Friday – After a much better nights sleep I decided that, having followed my 30minute upper body strength training session for a good few weeks, things ought to be mixed up a little. I did 10minutes of Yoga To Wake Up, then my 50minute upper body session before 20minutes of Yoga For Deep Core – the end of the latter involving a bit of plank work, which was hard going after lifting weights and doing nearly 100 push ups over the best part of the hour before!
I had a leisurely breakfast and did a little housework, sat and read but then decided I needed some fresh air. I made an excuse to get out by emptying our recycling basket, put the canvas bag in the greenhouse and set off on a circular walk in the rain.
Instantly refreshing, calming and peaceful…just what I’d needed and no-one around to bother me. I came home, made coffee and went back to my book.
Work again went well and I came home feeling like I could still think…a refreshing feeling. It’s definitely been more beneficial to me working in an afternoon these last few days, and will be interesting to see how I feel after a full week of afternoon working by next Friday.
Saturday – Thanks to trouble falling asleep…and knowing that we had nothing to rush to do later, once my alarm went off I reset it for 5.30 to give myself a bit of extra time in bed.
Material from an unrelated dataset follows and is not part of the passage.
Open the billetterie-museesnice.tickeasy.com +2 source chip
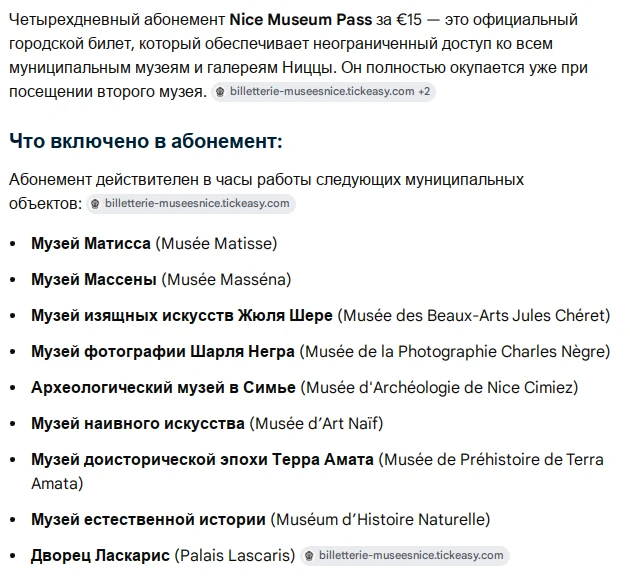 [323, 92]

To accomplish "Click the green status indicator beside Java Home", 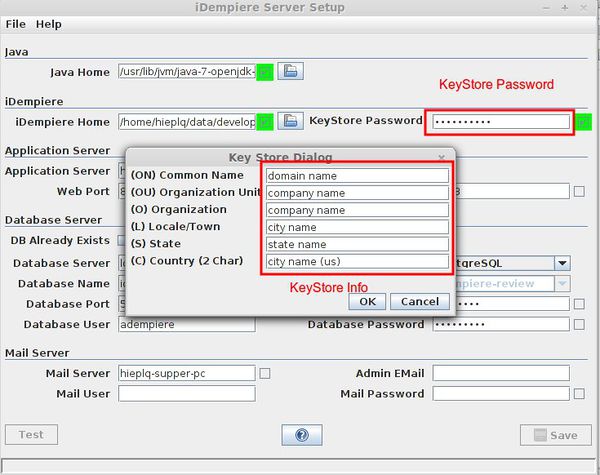I will (x=264, y=71).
Thankfully the rain had cleared and, although still very windy, it looked a beautiful morning. Once I’d eaten my breakfast I caught up with a few admin details. I was over the moon to find an email from Great Ormond Street detailing my fundraising achievements:
My 16mile training run went well, I felt like I pushed a little too hard now and then and really had to keep myself in check, remembering that a training run is just that and not a race!
I had all four seasons in one morning though – chilly spring like showers as I left, an autumnal feeling wind over the moor, wintry hail and then beating full sun to finish. Between the windy head on hailstorm and the realisation that I had 8K ahead, and only needed to run another 6K to reach my 26K aim, I made the decision to cut my run off and double back on myself to follow a different route home. It meant 3K of steep downhill running…non runners will look at that and go “oooooh yay”, runners will go “ouch quads”! It was fun and as I write this (Saturday afternoon) the quads feel ok. However at the time my word did they tell me all about it…I still need to get them more used to downhill running, and that section of the local village is relentless and perfect.
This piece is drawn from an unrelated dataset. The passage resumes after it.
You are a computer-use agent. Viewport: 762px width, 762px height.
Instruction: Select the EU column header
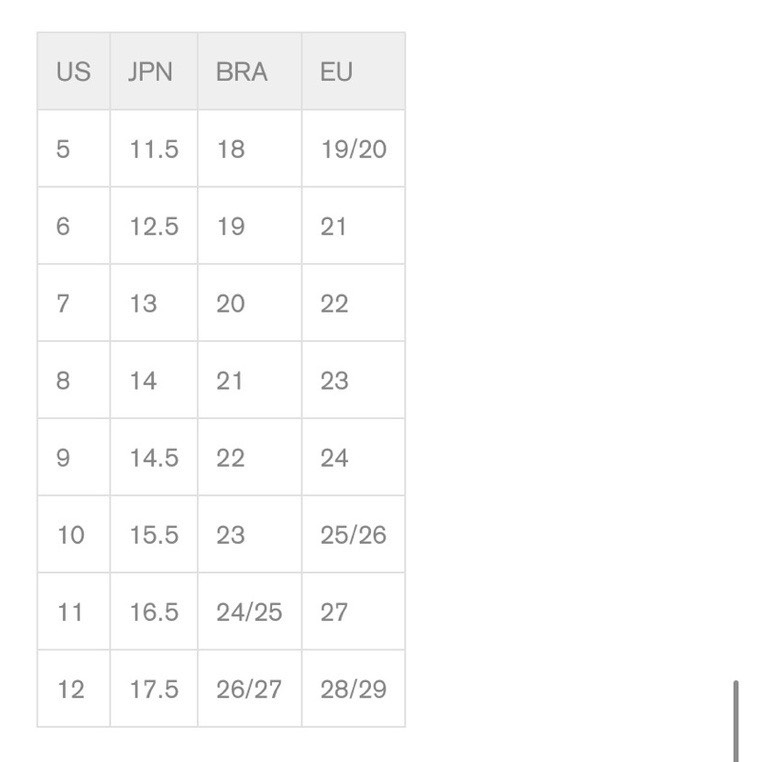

Once home, ice bathed, Rego drunk and everything stretched we had a spot of lunch then headed to Buxton…the Gallery was open this time and I’ve now collected my painting. I’m going to set up a silent bid on it with an understanding that whoever bids most and “wins” will pay the money either directly to me and I will donate it via my Just Giving Page, or to pay it in directly, to help me raise funds for the Weston Park Hospital Cancer Charity…whom I’m running the Loch Ness Marathon for.
The afternoon also saw me start to trial something new…cherry juice.
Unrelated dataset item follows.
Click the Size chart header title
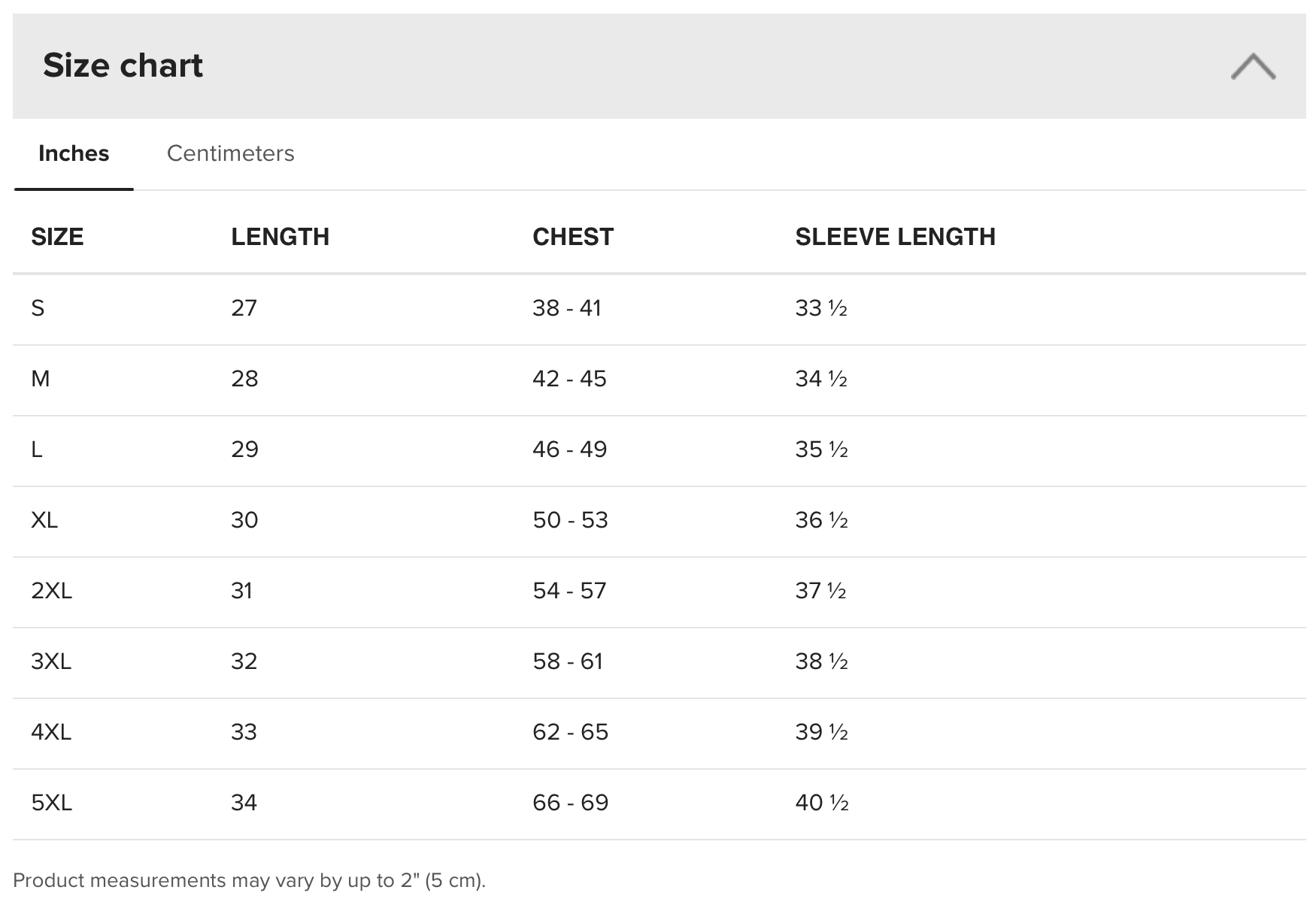1316x902 pixels. 123,65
I’ve read an awful lot about research linking cherry juice to improved recovery, reductions in delayed onset muscle soreness, reduced inflammation and improved sleep. The best time to use it appears to be twice a day for a few days before an event and for a few days afterwards. Given I’m a big follower of the “don’t try anything new on race day” adage, I’m experimenting early. I only got it yesterday and so will use it over the next week and see if I feel any difference.
Sunday – My upper body aches…a combination of my more rigorous strength training session on Friday, plus all the arm pumping during my run yesterday. My legs however feel fine, fresh and comfortable. I’m looking forward to my rest day and taking life at leisure.